NTFS (NT file system; sometimes New Technology File System) is the file system that the Windows NT operating system uses for storing and retrieving files on a hard disk. NTFS is the Windows NT equivalent of the Windows 95 file allocation table (FAT) and the OS/2 High Performance File System (HPFS). However, NTFS offers a number of improvements over FAT and HPFS in terms of performance, extendibility, and security.Content Continues Below
Notable features of NTFS include:
- Use of a b-tree directory scheme to keep track of file clusters
- Information about a file's clusters and other data is stored with each cluster, not just a governing table (as FAT is)
- Support for very large files (up to 2 to the 64th power or approximately 16 billion bytes in size)
- An access control list (ACL) that lets a server administrator control who can access specific files
- Integrated file compression
- Support for names based on Unicode
- Support for long file names as well as "8 by 3" names
- Data security on both removable and fixed disks
How NTFS Works
When a hard disk is formatted (initialized), it is divided into partitions or major divisions of the total physical hard disk space. Within each partition, the operating system keeps track of all the files that are stored by that operating system. Each file is actually stored on the hard disk in one or more clusters or disk spaces of a predefined uniform size. Using NTFS, the sizes of clusters range from 512 bytes to 64 kilobytes. Windows NT provides a recommended default cluster size for any given drive size. For example, for a 4 GB (gigabyte) drive, the default cluster size is 4 KB (kilobytes). Note that clusters are indivisible. Even the smallest file takes up one cluster and a 4.1 KB file takes up two clusters (or 8 KB) on a 4 KB cluster system.
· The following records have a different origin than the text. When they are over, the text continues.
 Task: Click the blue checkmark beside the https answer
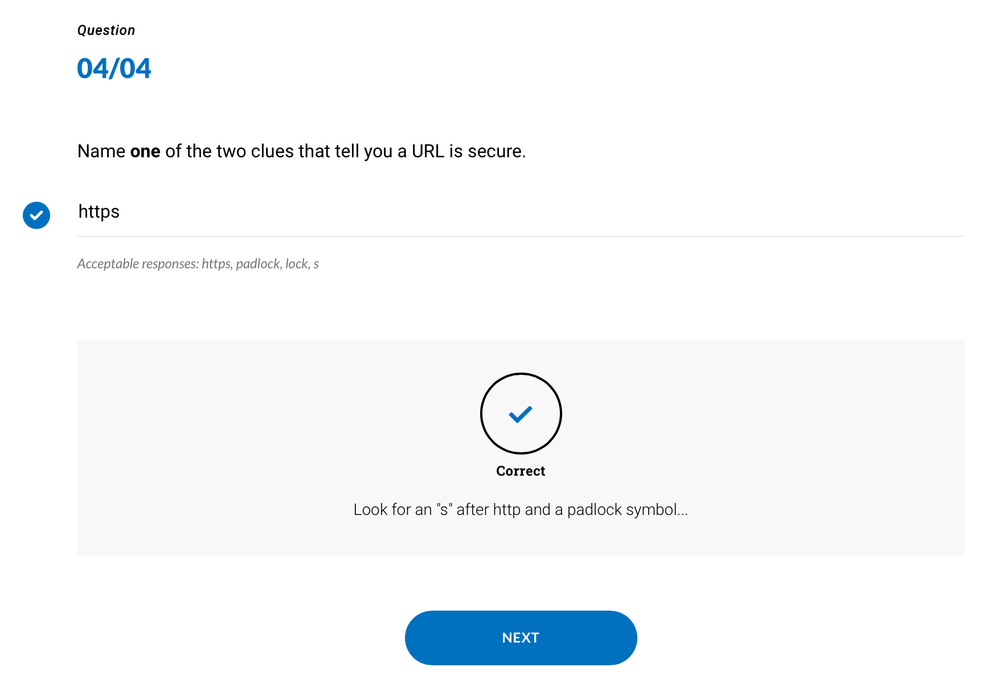click(x=36, y=214)
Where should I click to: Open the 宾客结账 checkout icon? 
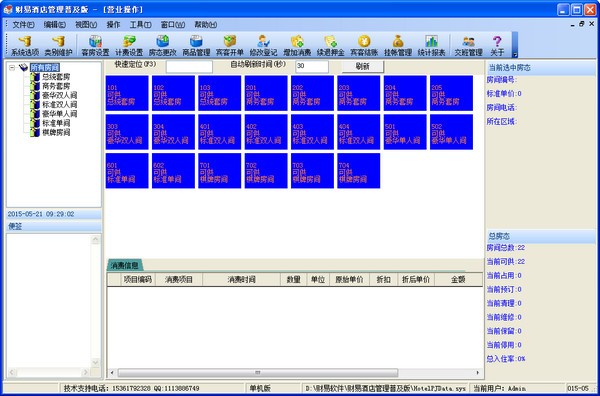tap(364, 46)
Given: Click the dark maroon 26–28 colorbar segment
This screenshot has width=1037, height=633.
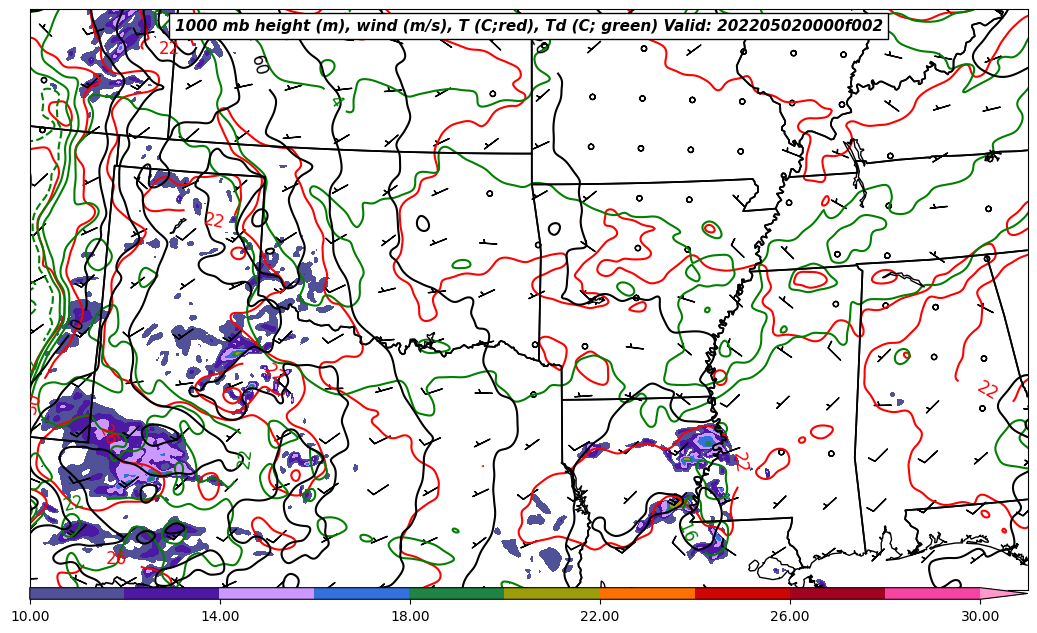Looking at the screenshot, I should coord(837,593).
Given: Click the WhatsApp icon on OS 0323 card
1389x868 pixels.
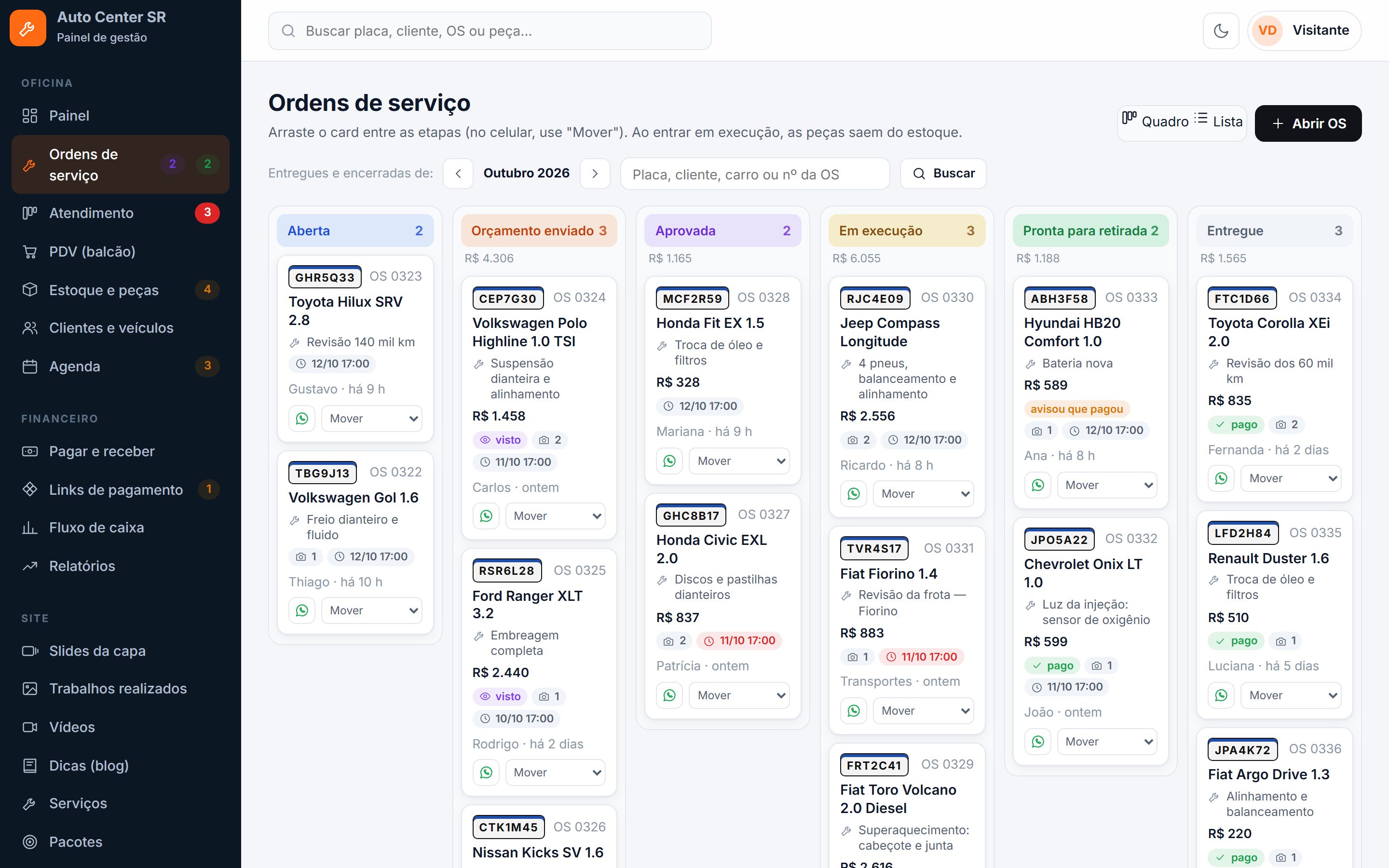Looking at the screenshot, I should (302, 419).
The selection of the cluster size is a trade-off between efficient use of disk space and the number of disk accesses required to access a file. In general, using NTFS, the larger the hard disk the larger the default cluster size, since it's assumed that a system user will prefer to increase performance (fewer disk accesses) at the expense of some amount of space inefficiency.
When a file is created using NTFS, a record about the file is created in a special file, the Master File Table (MFT). The record is used to locate a file's possibly scattered clusters. NTFS tries to find contiguous storage space that will hold the entire file (all of its clusters).
Each file contains, along with its data content, a description of its attributes (its metadata).